Bug 1140323

Summary: fails to run VM - duplicate ID
Product: [Retired] oVirt Reporter: Dan Kenigsberg <danken>
Component: ovirt-engine-coreAssignee: Tomas Jelinek <tjelinek>
Status: CLOSED DUPLICATE QA Contact: Pavel Stehlik <pstehlik>
Severity: high Docs Contact:
Priority: high    
Version: 3.5CC: bazulay, bugs, ecohen, exploit, gklein, iheim, istein, mavital, mgoldboi, michal.skrivanek, movciari, ofrenkel, rbalakri, tjelinek, yeylon
Target Milestone: ---   
Target Release: 3.4.4   
Hardware: Unspecified   
OS: Unspecified   
Whiteboard: virt
Fixed In Version: Doc Type: Bug Fix
Doc Text:
Story Points: ---
Clone Of: 1109880 Environment:
Last Closed: 2014-09-15 11:11:15 UTC Type: Bug
Regression: --- Mount Type: ---
Documentation: --- CRM:
Verified Versions: Category: ---
oVirt Team: --- RHEL 7.3 requirements from Atomic Host:
Cloudforms Team: --- Target Upstream Version:
Embargoed:
Bug Depends On: 1109880    
Bug Blocks: 1118689    
Attachments:
Description Flags
extract of engine log
none
extract of vdsm log none

Description Dan Kenigsberg 2014-09-10 16:57:55 UTC
+++ This bug was initially created as a clone of Bug #1109880 +++

Description of problem:
when i'm trying to run VM, it fails with this error:
VM testvm is down with error. Exit message: internal error process exited while connecting to monitor: qemu-kvm: -drive if=none,media=cdrom,id=drive-ide0-1-0,readonly=on,format=raw,serial=: Duplicate ID 'drive-ide0-1-0' for drive .

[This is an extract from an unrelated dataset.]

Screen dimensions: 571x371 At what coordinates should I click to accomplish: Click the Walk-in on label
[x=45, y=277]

vdsm-4.14.7-3.el6ev in 3.4 compatibility mode
ovirt-engine-3.5.0-0.0.master.20140605145557.git3ddd2de.el6.noarch

Version-Release number of selected component (if applicable):

How reproducible:
always

Actual results:
VM fails to run

Expected results:
VM should run

Additional info:

--- Additional comment from  on 2014-06-16 17:36:27 IDT ---



--- Additional comment from Dan Kenigsberg on 2014-06-16 19:38:02 IDT ---

Engine specifies cdrom twice, with two different device ids.

{'index': '2', 'iface': 'ide', 'specParams': {'path': ''}, 'readonly': 'true', 'deviceId': '713938ee-bdd0-4a84-80d2-387e3b9e13f4', 'path': '', 'device': 'cdrom', 'shared': 'false', 'type': 'disk'},
{'index': '2', 'iface': 'ide', 'specParams': {'path': ''}, 'readonly': 'true', 'deviceId': 'cab66d14-1e9d-498c-82c3-0ab6545ac2c7', 'path': '', 'device': 'cdrom', 'shared': 'false', 'type': 'disk'}

--- Additional comment from  on 2014-06-17 13:39:24 IDT ---

any workaround for this?

--- Additional comment from Michal Skrivanek on 2014-06-19 12:13:03 IDT ---

(In reply to movciari from comment #0)
How reproducible:
always

always == always for this particular VM or for all VMs or…?

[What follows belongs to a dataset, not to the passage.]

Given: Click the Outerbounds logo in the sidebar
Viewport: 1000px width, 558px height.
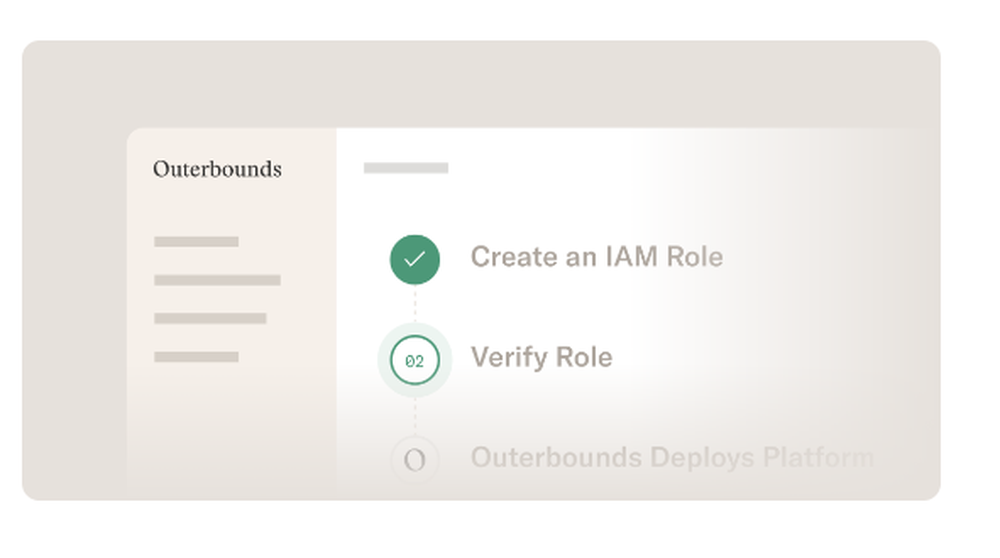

--- Additional comment from  on 2014-06-19 15:07:02 IDT ---

(In reply to Michal Skrivanek from comment #4)
> (In reply to movciari from comment #0)
> How reproducible:
> always
> 
> always == always for this particular VM or for all VMs or…?

for all VMs (at least on my setup)

--- Additional comment from Michal Skrivanek on 2014-06-19 15:09:07 IDT ---

even a new VM you create?
would you please include engine.log for that attempt?

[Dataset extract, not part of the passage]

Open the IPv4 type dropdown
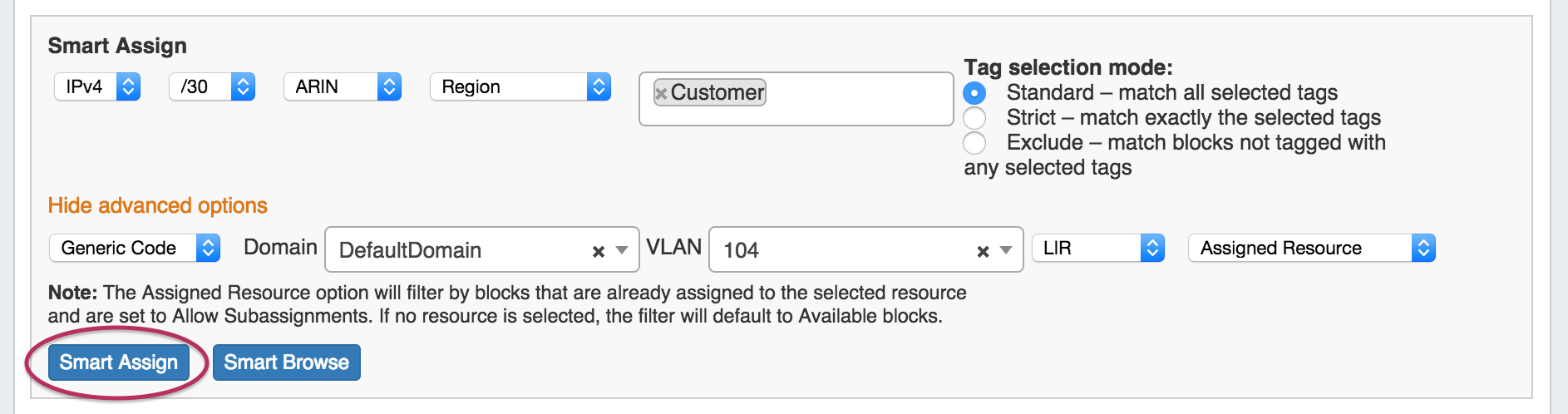The width and height of the screenshot is (1568, 414). (97, 86)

--- Additional comment from  on 2014-06-19 17:17:12 IDT ---

in engine.log i already posted, i created VM called "minivm" on line 3824, and it failed to run around line 3935

--- Additional comment from Omer Frenkel on 2014-06-22 18:35:01 IDT ---

i have few questions to help me understand the root cause of the issue:
1. when creating the vm, do you select any iso?

2. is this a clean installation or upgrade?
i suspect you have something wrong with your blank template configuration
could you please attach the result of the following db query?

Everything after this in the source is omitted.